Born in 1975 and a proud child of the '80s, In These Times senior editor and nationally syndicated newspaper columnist Sirota (The Uprising: An Unauthorized Tour of the Populist Revolt Scaring Wall Street and Washington, 2008, etc.) ponders what it means when America has suddenly started "speaking the ancient 1980s dialect of my youth." Growing up with two brothers, the author recalls all three emphatically employing the vernacular and lexicon of their "eighties religion" to maximum effect. Sirota's mildly cathartic, socially significant revival posits that as the children of the '80s reach middle age, the mindset of that era will resurface. His proof begins at "the altar of Michael J. Fox"—specifically, his character Alex Keaton on Family Ties.
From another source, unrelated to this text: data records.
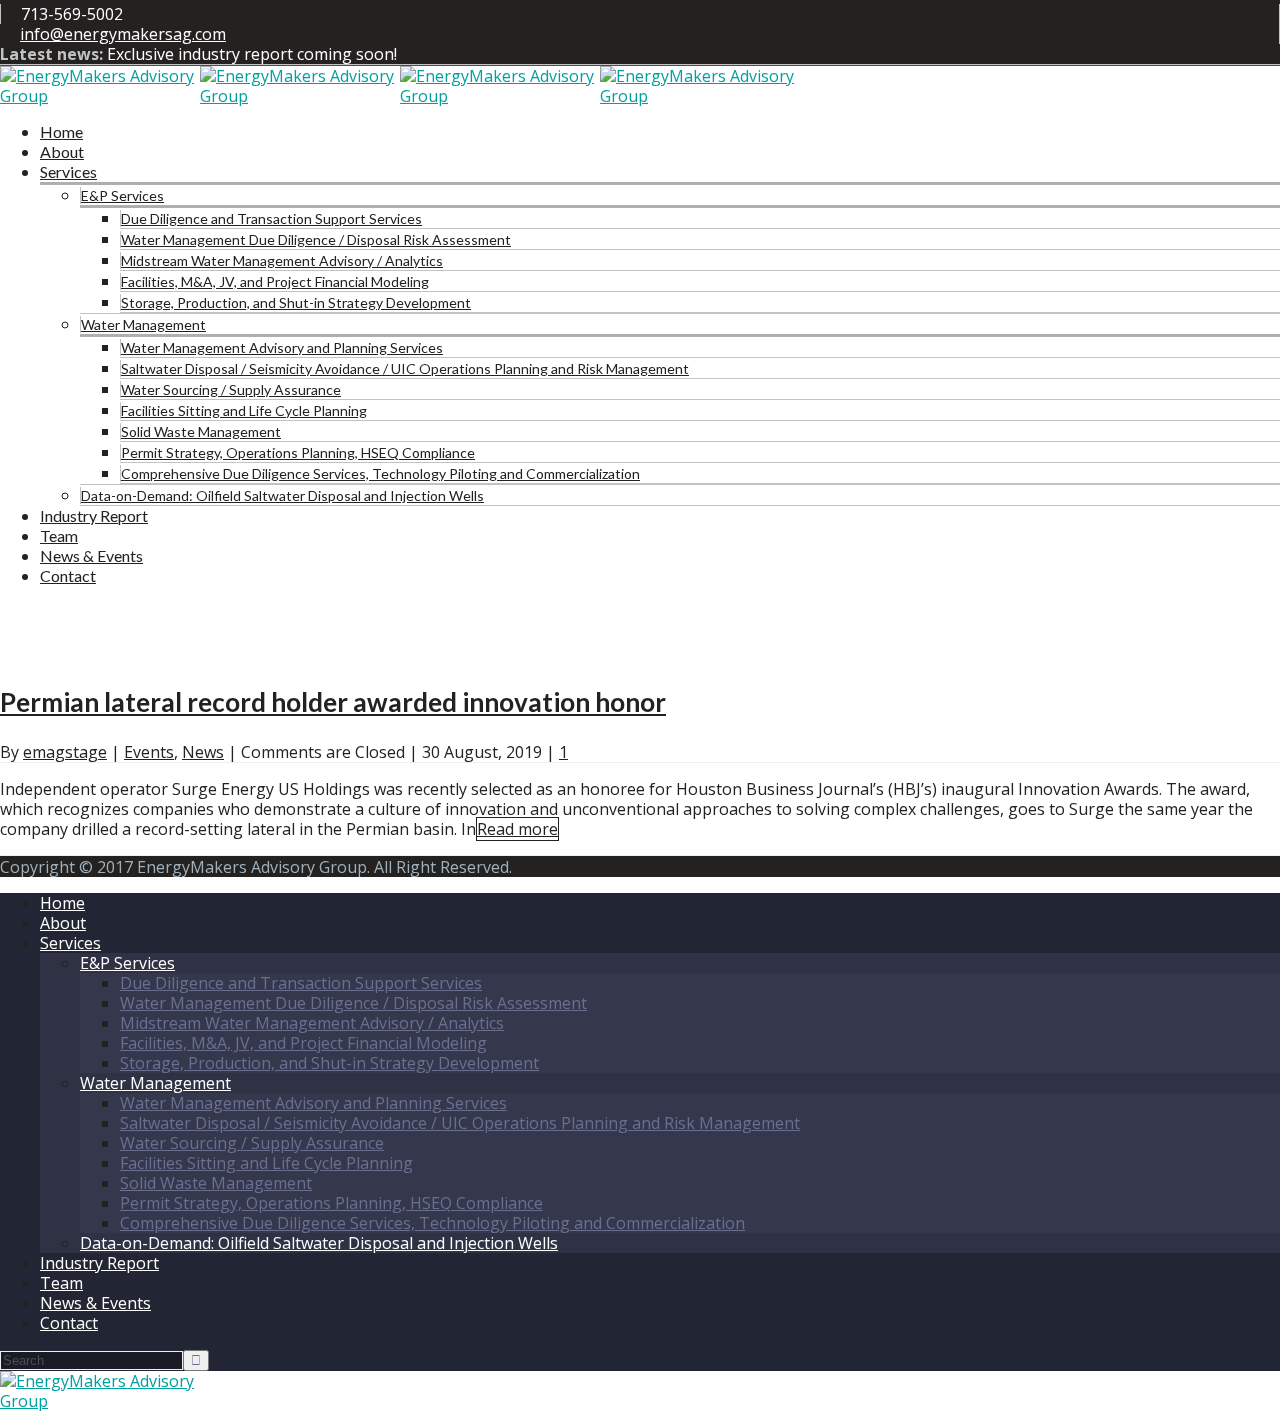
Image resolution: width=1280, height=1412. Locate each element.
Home (61, 131)
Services (68, 171)
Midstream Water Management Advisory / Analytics (282, 260)
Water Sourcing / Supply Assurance (231, 389)
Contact (68, 575)
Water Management (143, 324)
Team (59, 535)
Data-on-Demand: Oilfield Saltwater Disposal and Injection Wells (282, 495)
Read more (517, 829)
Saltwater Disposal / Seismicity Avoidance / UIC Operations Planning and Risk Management (405, 368)
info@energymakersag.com (123, 34)
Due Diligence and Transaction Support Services (271, 218)
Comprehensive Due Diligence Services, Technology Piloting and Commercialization (380, 473)
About (62, 151)
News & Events (91, 555)
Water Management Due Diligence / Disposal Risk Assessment (316, 239)
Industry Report (94, 515)
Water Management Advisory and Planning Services (282, 347)
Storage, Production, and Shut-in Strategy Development (296, 302)
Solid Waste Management (201, 431)
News (203, 752)
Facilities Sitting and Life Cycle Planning (244, 410)
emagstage (65, 752)
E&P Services (122, 195)
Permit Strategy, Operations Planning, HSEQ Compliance (298, 452)
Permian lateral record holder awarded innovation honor (333, 702)
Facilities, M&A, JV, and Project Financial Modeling (275, 281)
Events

The author cleverly parallels President Obama's confidence to the popularity of Michael Jordan, adding that many Republicans believe Obama to be the modern-day Jimmy Carter. The scope of the author's period knowledge is indisputable, and he parlays his experience as a Democratic strategist into politically charged discussions about the anti-governmental preaching on The A-Team, Ronald Reagan's questionable approach to Vietnam veterans and the bulletproof vigor of movies like Rambo, Red Dawn and Top Gun. While applauding the morale-boosting heft of Nike's 1988 "Just Do It" campaign, Sirota evenhandedly criticizes today's reality-TV–obsessed, attention-starved Facebook generation for its self-centeredness as something "the 1980s did to us, and what the 1980s mentally makes us want to be." Footnotes accompany the author's consistently effervescent text, underscoring his contention that everything from The Dukes of Hazzard to Thirtysomething has made a significant impact on contemporary society. Maybe most important is Sirota's chapters on the impact The Cosby Show and others like it had on '80s black America and, now, on Obama's "postracial" image.

A sharp, dizzying history lesson that packs a punch.